I went to India, Burma.
The British were trying to stop the Japanese from going into India.
I don't even know if I was officially transferred to the British or not, but it looked like that.
♪♪ I served on the front lines for over a year.
-Ooh, Dad.
It says "notes to interrogators."
It says, "Interrogation Teams are an innovation in the Army.
Interrogators will be asked many questions and will be called upon for instructions.
It is to assist interrogators in this orientation that this mimeograph has been compiled."
It says, "First, dos and don'ts of the unit.
First, don't fail to disarm the prisoner of war."
[ Laughs ] It says, "Prisoners of war are the best source of information of the enemy, only if properly handled."
Does this look familiar?
-Hmm.
I remember going through something like that.
What I was doing, when a prisoner would come in, first thing I did is, without even looking at him, I'd just give him two atabrine tablets.
The atabrine tablet is an antimalarial tablet.
And then I'd question him, and if he sounds like a person that I could, you know, deepen my questioning, I would say, "Uh, I got to have a smoke," and I'd light two cigarettes, and they were all American brands.
He'd be looking at me with eyes about that big, you know?
-Oh.
"Don't talk to the PW.
Don't permit the PW to talk."
"Don't give him anything to eat, drink, smoke, or permit other officers to do so until they have been interrogated."

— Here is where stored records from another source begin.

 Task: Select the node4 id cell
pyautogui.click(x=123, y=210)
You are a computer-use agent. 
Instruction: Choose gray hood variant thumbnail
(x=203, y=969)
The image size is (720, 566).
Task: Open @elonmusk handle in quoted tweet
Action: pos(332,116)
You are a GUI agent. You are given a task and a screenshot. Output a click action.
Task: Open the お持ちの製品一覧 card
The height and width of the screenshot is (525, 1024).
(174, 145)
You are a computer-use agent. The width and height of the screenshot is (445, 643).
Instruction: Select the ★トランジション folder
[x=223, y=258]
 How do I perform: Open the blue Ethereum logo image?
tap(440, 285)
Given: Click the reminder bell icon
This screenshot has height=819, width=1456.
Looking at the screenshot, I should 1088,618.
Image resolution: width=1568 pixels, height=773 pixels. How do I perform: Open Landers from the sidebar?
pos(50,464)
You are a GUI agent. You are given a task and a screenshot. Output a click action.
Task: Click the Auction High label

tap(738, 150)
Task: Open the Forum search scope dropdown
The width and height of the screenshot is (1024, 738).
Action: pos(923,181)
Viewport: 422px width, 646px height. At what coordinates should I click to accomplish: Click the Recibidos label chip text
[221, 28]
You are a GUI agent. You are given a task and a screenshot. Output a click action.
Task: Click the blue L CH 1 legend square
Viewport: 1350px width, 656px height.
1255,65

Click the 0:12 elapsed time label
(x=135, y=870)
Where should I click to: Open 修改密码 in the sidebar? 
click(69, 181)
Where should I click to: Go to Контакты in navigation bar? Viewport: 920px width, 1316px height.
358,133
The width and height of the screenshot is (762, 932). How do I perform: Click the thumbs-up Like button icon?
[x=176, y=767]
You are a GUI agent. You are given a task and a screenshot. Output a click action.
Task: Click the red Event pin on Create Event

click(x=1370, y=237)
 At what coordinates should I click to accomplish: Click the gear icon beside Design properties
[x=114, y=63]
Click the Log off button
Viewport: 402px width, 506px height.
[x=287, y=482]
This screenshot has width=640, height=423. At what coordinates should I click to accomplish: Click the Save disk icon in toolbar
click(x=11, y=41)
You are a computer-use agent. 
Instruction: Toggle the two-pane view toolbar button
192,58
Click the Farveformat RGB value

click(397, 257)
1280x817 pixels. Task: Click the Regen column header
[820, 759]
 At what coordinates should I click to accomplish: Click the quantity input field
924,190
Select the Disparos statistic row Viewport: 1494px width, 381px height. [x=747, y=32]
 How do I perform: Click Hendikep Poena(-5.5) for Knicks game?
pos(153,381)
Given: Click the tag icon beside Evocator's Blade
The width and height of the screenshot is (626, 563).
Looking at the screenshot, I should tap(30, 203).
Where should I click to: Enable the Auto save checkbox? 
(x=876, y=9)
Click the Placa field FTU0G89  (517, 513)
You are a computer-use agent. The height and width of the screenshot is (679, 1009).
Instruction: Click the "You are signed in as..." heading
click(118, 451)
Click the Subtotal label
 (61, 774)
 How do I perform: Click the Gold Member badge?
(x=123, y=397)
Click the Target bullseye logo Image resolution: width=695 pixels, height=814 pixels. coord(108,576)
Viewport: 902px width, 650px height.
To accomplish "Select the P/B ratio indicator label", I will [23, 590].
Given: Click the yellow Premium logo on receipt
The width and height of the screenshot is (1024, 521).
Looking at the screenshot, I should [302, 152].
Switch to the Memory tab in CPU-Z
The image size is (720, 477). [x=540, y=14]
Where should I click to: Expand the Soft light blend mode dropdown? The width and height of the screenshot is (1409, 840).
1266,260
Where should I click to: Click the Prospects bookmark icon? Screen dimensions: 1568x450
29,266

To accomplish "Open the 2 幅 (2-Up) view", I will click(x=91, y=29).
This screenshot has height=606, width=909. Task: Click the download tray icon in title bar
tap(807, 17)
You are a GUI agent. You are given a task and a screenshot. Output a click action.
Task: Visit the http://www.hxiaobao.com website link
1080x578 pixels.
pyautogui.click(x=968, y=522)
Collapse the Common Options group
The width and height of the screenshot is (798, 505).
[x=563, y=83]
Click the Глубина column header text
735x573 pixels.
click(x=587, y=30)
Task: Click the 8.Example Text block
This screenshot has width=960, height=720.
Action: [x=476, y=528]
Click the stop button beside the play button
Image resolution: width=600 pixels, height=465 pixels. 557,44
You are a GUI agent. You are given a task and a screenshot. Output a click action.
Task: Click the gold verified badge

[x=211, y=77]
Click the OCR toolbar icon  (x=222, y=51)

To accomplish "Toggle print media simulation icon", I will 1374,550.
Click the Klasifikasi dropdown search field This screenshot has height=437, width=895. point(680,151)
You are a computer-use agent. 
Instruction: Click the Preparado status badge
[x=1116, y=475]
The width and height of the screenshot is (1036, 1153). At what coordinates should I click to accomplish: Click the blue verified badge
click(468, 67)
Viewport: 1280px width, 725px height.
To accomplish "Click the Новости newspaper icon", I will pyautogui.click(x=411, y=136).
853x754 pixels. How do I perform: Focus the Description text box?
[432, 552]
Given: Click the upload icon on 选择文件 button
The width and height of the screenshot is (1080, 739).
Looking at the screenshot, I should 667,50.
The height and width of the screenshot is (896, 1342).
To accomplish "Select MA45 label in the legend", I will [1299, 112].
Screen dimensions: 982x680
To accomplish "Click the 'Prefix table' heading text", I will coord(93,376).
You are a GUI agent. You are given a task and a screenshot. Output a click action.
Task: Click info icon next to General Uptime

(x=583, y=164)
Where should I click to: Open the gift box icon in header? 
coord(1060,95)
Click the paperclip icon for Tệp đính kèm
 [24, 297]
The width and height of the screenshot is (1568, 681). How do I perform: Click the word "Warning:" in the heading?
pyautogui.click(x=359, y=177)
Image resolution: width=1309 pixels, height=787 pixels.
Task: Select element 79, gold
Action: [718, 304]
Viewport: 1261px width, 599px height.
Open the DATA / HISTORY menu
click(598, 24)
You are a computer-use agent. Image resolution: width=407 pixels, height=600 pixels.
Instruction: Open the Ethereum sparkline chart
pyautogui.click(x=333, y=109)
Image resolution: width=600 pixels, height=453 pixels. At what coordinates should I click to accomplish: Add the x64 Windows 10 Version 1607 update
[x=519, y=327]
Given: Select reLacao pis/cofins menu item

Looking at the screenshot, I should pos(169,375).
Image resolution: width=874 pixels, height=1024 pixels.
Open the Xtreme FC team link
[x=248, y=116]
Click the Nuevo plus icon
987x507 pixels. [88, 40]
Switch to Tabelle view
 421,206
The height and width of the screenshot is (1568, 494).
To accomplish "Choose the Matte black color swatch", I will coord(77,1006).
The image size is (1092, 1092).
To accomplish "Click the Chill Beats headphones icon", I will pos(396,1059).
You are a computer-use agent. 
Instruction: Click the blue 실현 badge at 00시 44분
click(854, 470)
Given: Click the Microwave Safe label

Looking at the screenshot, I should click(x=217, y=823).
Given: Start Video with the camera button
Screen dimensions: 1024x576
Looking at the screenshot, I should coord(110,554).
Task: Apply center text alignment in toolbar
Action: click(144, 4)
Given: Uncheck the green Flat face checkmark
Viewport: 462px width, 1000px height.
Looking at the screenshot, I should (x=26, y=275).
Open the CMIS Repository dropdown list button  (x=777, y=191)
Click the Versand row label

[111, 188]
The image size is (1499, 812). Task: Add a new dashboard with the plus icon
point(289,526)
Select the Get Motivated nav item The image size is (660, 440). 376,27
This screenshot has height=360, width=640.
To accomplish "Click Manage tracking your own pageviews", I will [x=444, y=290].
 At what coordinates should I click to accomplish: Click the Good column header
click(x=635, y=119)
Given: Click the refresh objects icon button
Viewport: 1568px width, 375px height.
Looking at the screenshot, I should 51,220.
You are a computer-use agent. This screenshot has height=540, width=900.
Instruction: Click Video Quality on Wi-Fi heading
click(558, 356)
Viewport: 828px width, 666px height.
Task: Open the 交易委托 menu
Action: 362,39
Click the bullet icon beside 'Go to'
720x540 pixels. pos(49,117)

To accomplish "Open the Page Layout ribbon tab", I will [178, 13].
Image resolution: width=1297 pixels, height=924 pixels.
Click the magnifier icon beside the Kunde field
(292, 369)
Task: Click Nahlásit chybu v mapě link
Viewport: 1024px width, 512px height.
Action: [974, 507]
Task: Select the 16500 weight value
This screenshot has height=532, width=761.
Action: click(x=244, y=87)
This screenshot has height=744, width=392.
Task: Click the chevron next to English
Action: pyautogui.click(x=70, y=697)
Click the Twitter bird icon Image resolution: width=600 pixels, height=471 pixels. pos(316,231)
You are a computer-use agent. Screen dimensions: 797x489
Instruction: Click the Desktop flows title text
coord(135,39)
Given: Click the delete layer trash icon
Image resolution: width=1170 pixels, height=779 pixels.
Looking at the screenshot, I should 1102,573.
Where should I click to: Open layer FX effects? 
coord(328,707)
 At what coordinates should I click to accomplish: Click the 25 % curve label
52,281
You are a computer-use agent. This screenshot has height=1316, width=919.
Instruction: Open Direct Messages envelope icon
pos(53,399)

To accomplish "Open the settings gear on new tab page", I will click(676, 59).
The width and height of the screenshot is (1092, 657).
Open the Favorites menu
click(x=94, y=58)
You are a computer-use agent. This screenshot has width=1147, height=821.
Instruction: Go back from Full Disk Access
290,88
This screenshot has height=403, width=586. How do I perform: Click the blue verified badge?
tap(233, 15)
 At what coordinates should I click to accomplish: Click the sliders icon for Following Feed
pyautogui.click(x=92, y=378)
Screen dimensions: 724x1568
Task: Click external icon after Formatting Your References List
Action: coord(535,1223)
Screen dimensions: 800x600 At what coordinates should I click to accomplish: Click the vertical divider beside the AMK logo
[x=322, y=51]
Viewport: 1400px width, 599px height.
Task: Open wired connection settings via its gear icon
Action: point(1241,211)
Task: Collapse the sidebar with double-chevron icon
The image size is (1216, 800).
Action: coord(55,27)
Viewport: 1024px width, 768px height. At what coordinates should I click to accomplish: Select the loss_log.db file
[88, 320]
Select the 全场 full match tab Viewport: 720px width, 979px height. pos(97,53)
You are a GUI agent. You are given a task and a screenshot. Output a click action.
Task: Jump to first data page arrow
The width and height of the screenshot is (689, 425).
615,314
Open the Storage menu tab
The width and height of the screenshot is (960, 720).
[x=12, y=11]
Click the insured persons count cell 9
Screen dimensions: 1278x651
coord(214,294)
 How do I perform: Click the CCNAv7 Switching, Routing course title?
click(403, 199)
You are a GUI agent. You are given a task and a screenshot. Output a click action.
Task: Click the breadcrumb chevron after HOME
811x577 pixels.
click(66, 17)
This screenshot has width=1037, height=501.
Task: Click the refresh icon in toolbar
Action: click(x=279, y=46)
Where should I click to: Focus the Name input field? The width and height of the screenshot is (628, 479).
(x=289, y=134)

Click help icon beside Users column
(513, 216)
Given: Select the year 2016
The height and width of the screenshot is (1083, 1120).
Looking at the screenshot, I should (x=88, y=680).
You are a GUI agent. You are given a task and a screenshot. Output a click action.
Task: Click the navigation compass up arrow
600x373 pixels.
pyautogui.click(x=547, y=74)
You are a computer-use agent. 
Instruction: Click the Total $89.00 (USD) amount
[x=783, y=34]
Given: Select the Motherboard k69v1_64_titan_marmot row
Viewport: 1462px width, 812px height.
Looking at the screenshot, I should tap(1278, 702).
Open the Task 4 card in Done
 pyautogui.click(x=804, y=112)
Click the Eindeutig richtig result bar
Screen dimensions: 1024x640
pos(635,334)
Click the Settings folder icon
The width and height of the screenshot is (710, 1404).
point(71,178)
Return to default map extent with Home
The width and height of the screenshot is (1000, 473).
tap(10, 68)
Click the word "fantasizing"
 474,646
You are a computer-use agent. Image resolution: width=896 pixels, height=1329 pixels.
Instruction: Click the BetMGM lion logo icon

Well, you weren't supposed to give him anything.
-In about 40 minutes, his whole complexion would change because he's no longer suffering from, uh... a fever, you know?
No -- No fever.
"I feel better.
I feel good.
Great."
-Well, you didn't follow orders.
-No, but I was the most successful.
The point is, did I get the job done?
And a commanding officer says, "You're doing three times' work of the other guy," you know?
-It's not like you were torturing these guys.
-Well, I never tortured prisoners.
-Did that happen?
-They always -- They always told us to be careful with prisoners, don't torture them.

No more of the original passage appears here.